> _EXERCISE BRIEF_
Reproduce exactly the span of lines that opens with the line containing "Where should I click to: Open the Add" and closes with the last line of the entries below.

_ _ _

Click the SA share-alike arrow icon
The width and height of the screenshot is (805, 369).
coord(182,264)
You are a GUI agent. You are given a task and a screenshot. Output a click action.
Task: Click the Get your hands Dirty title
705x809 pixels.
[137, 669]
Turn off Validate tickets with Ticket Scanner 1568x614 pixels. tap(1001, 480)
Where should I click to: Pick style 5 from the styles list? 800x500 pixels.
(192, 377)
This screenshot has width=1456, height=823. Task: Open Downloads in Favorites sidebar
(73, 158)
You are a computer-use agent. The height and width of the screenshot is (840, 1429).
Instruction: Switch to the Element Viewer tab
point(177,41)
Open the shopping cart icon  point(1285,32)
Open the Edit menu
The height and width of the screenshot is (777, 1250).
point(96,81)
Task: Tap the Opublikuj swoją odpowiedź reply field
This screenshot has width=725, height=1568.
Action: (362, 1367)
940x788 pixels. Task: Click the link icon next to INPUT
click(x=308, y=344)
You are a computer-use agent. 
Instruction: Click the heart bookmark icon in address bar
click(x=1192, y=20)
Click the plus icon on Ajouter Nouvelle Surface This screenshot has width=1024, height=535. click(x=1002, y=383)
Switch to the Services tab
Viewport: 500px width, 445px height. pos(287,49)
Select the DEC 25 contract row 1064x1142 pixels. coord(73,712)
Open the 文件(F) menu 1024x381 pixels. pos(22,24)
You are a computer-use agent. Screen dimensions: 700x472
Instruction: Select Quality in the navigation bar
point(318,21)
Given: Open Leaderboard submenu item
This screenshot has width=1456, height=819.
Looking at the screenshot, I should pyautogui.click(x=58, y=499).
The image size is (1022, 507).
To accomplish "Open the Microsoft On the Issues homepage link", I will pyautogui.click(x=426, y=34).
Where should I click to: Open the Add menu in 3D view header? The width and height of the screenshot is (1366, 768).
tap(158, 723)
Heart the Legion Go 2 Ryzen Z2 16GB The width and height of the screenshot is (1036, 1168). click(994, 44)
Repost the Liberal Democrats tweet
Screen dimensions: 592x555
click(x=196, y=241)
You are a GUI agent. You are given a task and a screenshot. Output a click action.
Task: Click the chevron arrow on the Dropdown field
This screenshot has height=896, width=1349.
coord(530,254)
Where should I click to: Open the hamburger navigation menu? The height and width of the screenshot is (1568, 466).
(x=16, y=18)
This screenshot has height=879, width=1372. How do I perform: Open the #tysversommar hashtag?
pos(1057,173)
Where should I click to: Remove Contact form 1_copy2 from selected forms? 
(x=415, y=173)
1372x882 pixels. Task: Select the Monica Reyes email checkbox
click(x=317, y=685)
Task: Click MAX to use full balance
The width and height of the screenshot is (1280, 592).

_ _ _

> _RESPONSE AREA_
Where should I click to: Open the Add menu in 3D view header? The width and height of the screenshot is (1366, 768).
tap(158, 723)
Heart the Legion Go 2 Ryzen Z2 16GB The width and height of the screenshot is (1036, 1168). click(994, 44)
Repost the Liberal Democrats tweet
Screen dimensions: 592x555
click(x=196, y=241)
You are a GUI agent. You are given a task and a screenshot. Output a click action.
Task: Click the chevron arrow on the Dropdown field
This screenshot has height=896, width=1349.
coord(530,254)
Where should I click to: Open the hamburger navigation menu? The height and width of the screenshot is (1568, 466).
(x=16, y=18)
This screenshot has height=879, width=1372. How do I perform: Open the #tysversommar hashtag?
pos(1057,173)
Where should I click to: Remove Contact form 1_copy2 from selected forms? 
(x=415, y=173)
1372x882 pixels. Task: Select the Monica Reyes email checkbox
click(x=317, y=685)
Task: Click MAX to use full balance
The width and height of the screenshot is (1280, 592).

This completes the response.